Most graduate psychoanalysts have had very rigorous and extensive clinical education (to review the educational standards maintained by most psychoanalytic institutes in the United States, go to www.acpeinc.org). Candidates accepted for training at a psychoanalytic institute must meet high ethical, psychological, and professional standards. These candidates are either physicians who have completed a four-year residency program in psychiatry, psychologists or social workers who have completed a doctoral program in their fields or hold a clinical master’s degree in a mental health field where such a degree is generally recognized as the highest clinical degree. All must have had extensive clinical experience. Psychoanalytic training consists of three parts. Candidates attend classes in psychoanalytic theory and technique. They undergo a personal analysis. Finally, they conduct the psychoanalysis of at least three patients under the close and extended supervision of experienced analysts. At the completion of clinical training they usually must then write a publishable thesis that is peer-reviewed before they can graduate. Besides conducting psychoanalysis, most graduate analysts practice insight-oriented and brief supportive psychotherapy. Many psychoanalysts who are also psychiatrists prescribe medications when indicated. Many treat couples, conduct family or group therapy sessions, and work with the aging. Because psychoanalysts are provided with the most thorough education available in normal and pathological development, their training enhances the quality of all their work, no matter what clinical services are being provided. It also informs their community activities as teachers, supervisors, consultants, and researchers, in the many different settings where analysts are found such as hospitals, medical schools, colleges and day-care centers. 
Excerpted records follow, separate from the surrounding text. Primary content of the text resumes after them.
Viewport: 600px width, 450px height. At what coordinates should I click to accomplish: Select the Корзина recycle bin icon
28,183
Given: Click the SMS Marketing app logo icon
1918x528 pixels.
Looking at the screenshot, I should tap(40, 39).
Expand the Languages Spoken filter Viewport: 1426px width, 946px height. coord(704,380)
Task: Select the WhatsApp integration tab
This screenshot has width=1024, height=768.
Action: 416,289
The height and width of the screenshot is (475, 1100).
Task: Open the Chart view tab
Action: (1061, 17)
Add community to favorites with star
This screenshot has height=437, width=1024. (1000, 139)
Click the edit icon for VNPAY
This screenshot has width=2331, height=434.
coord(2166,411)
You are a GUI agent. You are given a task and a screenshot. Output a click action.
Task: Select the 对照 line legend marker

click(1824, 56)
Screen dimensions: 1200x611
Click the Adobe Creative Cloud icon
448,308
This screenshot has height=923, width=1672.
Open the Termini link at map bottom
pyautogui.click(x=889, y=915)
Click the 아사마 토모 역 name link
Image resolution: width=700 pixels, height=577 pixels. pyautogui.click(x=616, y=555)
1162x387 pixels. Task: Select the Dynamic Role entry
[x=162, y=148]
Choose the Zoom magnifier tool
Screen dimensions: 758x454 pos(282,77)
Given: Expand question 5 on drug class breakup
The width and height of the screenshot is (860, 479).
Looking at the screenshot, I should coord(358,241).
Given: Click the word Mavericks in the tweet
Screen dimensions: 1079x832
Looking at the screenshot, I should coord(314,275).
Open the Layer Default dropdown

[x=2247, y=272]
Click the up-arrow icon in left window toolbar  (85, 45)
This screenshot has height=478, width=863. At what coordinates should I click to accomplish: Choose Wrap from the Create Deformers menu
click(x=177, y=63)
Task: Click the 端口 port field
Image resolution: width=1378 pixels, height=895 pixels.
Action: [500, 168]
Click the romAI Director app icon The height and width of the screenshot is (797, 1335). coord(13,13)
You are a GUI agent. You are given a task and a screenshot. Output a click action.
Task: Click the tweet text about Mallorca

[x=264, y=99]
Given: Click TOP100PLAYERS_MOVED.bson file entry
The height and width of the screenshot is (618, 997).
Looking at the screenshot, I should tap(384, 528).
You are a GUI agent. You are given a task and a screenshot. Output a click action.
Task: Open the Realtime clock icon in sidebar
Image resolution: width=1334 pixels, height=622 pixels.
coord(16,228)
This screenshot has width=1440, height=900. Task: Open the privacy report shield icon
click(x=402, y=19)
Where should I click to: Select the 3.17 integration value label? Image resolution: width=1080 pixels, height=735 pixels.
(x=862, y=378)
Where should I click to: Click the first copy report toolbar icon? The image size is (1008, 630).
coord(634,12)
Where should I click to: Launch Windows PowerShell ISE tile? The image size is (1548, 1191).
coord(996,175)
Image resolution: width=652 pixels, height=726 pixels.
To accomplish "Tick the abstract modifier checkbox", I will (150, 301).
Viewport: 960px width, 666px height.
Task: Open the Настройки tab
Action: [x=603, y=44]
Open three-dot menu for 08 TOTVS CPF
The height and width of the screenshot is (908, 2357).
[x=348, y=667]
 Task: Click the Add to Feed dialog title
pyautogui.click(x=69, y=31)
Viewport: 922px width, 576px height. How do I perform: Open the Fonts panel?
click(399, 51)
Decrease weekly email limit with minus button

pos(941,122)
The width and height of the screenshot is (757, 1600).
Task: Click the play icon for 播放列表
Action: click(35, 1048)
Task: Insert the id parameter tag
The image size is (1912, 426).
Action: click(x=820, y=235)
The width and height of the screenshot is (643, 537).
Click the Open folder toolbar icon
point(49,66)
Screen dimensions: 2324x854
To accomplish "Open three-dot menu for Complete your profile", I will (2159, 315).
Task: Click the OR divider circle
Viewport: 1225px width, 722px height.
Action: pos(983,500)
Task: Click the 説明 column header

Unique Therapeutic Relationship

Psychoanalyst and patient form an intimate partnership. During the course of treatment the patient becomes aware of the previously unconscious sources of his or her difficulties – not simply intellectually, but emotionally, by re-experiencing them with the analyst. Minimizing the gap between conscious truth and unconscious truth is considered an important goal of psychoanalysis. Truth in this sense is an evolving understanding that becomes clearer to both analyst and patient as a result of their inter-subjective relatedness. This relatedness provides the patient the necessary strength and freedom to face reality with less defensive distortions and fewer self-deceptions.

Intensive Clinical Setting

Typically, the patient comes four or five times a week for several years, lies on a couch, and attempts to say everything that comes to mind. These conditions create the analytic setting, which permits the emergence of aspects of the mind not accessible to other methods of observation. A less intensive form of psychoanalytic treatment, Psychoanalytic Psychotherapy, is a once or twice per week process that utilizes many of the same techniques used in psychoanalysis but is shorter term and attempts to help patients understand and work through specific issues rather than to analyze all of their core conflicts and relationship patterns.

Exploration of the Repetition Compulsion

As the patient speaks, hints of the unconscious sources of current difficulties gradually begin to appear in certain repetitive patterns of behavior, in the subjects which the patient finds hard to talk about, and in the ways the patient relates to the analyst. The analyst helps elucidate these for the patient, who refines, corrects, rejects, and adds further thoughts and feelings. During the years that an analysis takes place, the patient wrestles with these insights, going over them again and again with the analyst and experiencing them in daily life, in fantasies, and in dreams. Patient and analyst join in efforts not only to modify crippling repetitive behavior patterns and remove incapacitating symptoms, but also to expand the freedom to work and to love. Eventually the patient’s life – his or her behavior, relationships, sense of self – changes in deep and abiding ways as he or she feels freer to consciously choose how to behave rather than compulsively repeating the past.